[Coordinate data for items]

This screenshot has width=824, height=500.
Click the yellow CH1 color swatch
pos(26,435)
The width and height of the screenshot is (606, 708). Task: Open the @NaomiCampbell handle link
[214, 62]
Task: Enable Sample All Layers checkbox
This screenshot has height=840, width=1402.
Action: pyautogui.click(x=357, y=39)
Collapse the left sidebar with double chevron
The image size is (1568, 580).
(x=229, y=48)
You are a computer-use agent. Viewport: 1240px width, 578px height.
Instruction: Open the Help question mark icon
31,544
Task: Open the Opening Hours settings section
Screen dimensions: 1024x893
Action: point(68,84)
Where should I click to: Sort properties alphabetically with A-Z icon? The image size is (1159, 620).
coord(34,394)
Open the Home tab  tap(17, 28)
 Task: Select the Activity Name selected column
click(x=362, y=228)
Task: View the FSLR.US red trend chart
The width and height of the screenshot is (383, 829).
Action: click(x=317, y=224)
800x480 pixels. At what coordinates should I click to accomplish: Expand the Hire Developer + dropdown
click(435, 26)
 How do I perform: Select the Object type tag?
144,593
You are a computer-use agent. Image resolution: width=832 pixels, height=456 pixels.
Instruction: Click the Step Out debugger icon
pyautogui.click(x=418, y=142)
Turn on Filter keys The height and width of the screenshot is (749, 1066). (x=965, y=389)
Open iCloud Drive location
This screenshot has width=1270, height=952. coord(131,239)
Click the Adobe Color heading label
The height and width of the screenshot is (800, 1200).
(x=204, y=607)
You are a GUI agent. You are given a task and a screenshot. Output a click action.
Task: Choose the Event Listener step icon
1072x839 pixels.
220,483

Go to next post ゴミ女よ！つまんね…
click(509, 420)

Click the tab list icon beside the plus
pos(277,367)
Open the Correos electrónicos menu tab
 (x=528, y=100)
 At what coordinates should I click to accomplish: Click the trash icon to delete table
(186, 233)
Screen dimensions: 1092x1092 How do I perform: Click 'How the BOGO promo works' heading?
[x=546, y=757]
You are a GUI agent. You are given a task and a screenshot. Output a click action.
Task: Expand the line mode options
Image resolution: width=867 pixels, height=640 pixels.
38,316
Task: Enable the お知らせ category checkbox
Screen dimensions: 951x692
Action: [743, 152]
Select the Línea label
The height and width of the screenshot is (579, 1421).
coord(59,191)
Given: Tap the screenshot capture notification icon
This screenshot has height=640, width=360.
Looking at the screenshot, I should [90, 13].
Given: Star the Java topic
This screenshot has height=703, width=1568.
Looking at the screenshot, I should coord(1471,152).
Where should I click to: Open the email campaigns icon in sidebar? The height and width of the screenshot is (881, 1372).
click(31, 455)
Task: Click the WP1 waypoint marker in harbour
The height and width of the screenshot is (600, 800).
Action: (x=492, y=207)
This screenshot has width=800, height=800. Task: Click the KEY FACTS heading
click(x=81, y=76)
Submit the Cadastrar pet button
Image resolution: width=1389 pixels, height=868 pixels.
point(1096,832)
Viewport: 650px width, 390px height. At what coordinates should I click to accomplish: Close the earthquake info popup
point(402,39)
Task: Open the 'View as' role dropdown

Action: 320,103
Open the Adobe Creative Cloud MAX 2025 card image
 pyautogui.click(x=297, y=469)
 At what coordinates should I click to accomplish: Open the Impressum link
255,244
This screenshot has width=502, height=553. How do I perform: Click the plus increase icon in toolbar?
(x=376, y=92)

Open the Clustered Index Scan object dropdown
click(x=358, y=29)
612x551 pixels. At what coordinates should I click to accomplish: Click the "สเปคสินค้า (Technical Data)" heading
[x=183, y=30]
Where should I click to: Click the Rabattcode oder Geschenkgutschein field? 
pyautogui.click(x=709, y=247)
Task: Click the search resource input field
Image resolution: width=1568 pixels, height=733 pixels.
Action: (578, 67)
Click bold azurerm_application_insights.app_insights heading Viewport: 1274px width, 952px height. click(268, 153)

**Exercise task:** Arrange all of the rows above as a numbered list, leaving out any blank lines.

**Full solution:**
1. This screenshot has width=824, height=500.
2. Click the yellow CH1 color swatch
3. pos(26,435)
4. The width and height of the screenshot is (606, 708). Task: Open the @NaomiCampbell handle link
5. [214, 62]
6. Task: Enable Sample All Layers checkbox
7. This screenshot has height=840, width=1402.
8. Action: pyautogui.click(x=357, y=39)
9. Collapse the left sidebar with double chevron
10. The image size is (1568, 580).
11. (x=229, y=48)
12. You are a computer-use agent. Viewport: 1240px width, 578px height.
13. Instruction: Open the Help question mark icon
14. 31,544
15. Task: Open the Opening Hours settings section
16. Screen dimensions: 1024x893
17. Action: point(68,84)
18. Where should I click to: Sort properties alphabetically with A-Z icon? The image size is (1159, 620).
19. coord(34,394)
20. Open the Home tab  tap(17, 28)
21.  Task: Select the Activity Name selected column
22. click(x=362, y=228)
23. Task: View the FSLR.US red trend chart
24. The width and height of the screenshot is (383, 829).
25. Action: click(x=317, y=224)
26. 800x480 pixels. At what coordinates should I click to accomplish: Expand the Hire Developer + dropdown
27. click(435, 26)
28.  How do I perform: Select the Object type tag?
29. 144,593
30. You are a computer-use agent. Image resolution: width=832 pixels, height=456 pixels.
31. Instruction: Click the Step Out debugger icon
32. pyautogui.click(x=418, y=142)
33. Turn on Filter keys The height and width of the screenshot is (749, 1066). (x=965, y=389)
34. Open iCloud Drive location
35. This screenshot has width=1270, height=952. coord(131,239)
36. Click the Adobe Color heading label
37. The height and width of the screenshot is (800, 1200).
38. (x=204, y=607)
39. You are a GUI agent. You are given a task and a screenshot. Output a click action.
40. Task: Choose the Event Listener step icon
41. 1072x839 pixels.
42. 220,483
43. Go to next post ゴミ女よ！つまんね…
44. click(509, 420)
45. Click the tab list icon beside the plus
46. pos(277,367)
47. Open the Correos electrónicos menu tab
48.  (x=528, y=100)
49.  At what coordinates should I click to accomplish: Click the trash icon to delete table
50. (186, 233)
51. Screen dimensions: 1092x1092 How do I perform: Click 'How the BOGO promo works' heading?
52. [x=546, y=757]
53. You are a GUI agent. You are given a task and a screenshot. Output a click action.
54. Task: Expand the line mode options
55. Image resolution: width=867 pixels, height=640 pixels.
56. 38,316
57. Task: Enable the お知らせ category checkbox
58. Screen dimensions: 951x692
59. Action: [743, 152]
60. Select the Línea label
61. The height and width of the screenshot is (579, 1421).
62. coord(59,191)
63. Given: Tap the screenshot capture notification icon
64. This screenshot has height=640, width=360.
65. Looking at the screenshot, I should [90, 13].
66. Given: Star the Java topic
67. This screenshot has height=703, width=1568.
68. Looking at the screenshot, I should coord(1471,152).
69. Where should I click to: Open the email campaigns icon in sidebar? The height and width of the screenshot is (881, 1372).
70. click(31, 455)
71. Task: Click the WP1 waypoint marker in harbour
72. The height and width of the screenshot is (600, 800).
73. Action: (x=492, y=207)
74. This screenshot has width=800, height=800. Task: Click the KEY FACTS heading
75. click(x=81, y=76)
76. Submit the Cadastrar pet button
77. Image resolution: width=1389 pixels, height=868 pixels.
78. point(1096,832)
79. Viewport: 650px width, 390px height. At what coordinates should I click to accomplish: Close the earthquake info popup
80. point(402,39)
81. Task: Open the 'View as' role dropdown
82. Action: 320,103
83. Open the Adobe Creative Cloud MAX 2025 card image
84.  pyautogui.click(x=297, y=469)
85.  At what coordinates should I click to accomplish: Open the Impressum link
86. 255,244
87. This screenshot has width=502, height=553. How do I perform: Click the plus increase icon in toolbar?
88. (x=376, y=92)
89. Open the Clustered Index Scan object dropdown
90. click(x=358, y=29)
91. 612x551 pixels. At what coordinates should I click to accomplish: Click the "สเปคสินค้า (Technical Data)" heading
92. [x=183, y=30]
93. Where should I click to: Click the Rabattcode oder Geschenkgutschein field? 
94. pyautogui.click(x=709, y=247)
95. Task: Click the search resource input field
96. Image resolution: width=1568 pixels, height=733 pixels.
97. Action: (578, 67)
98. Click bold azurerm_application_insights.app_insights heading Viewport: 1274px width, 952px height. click(268, 153)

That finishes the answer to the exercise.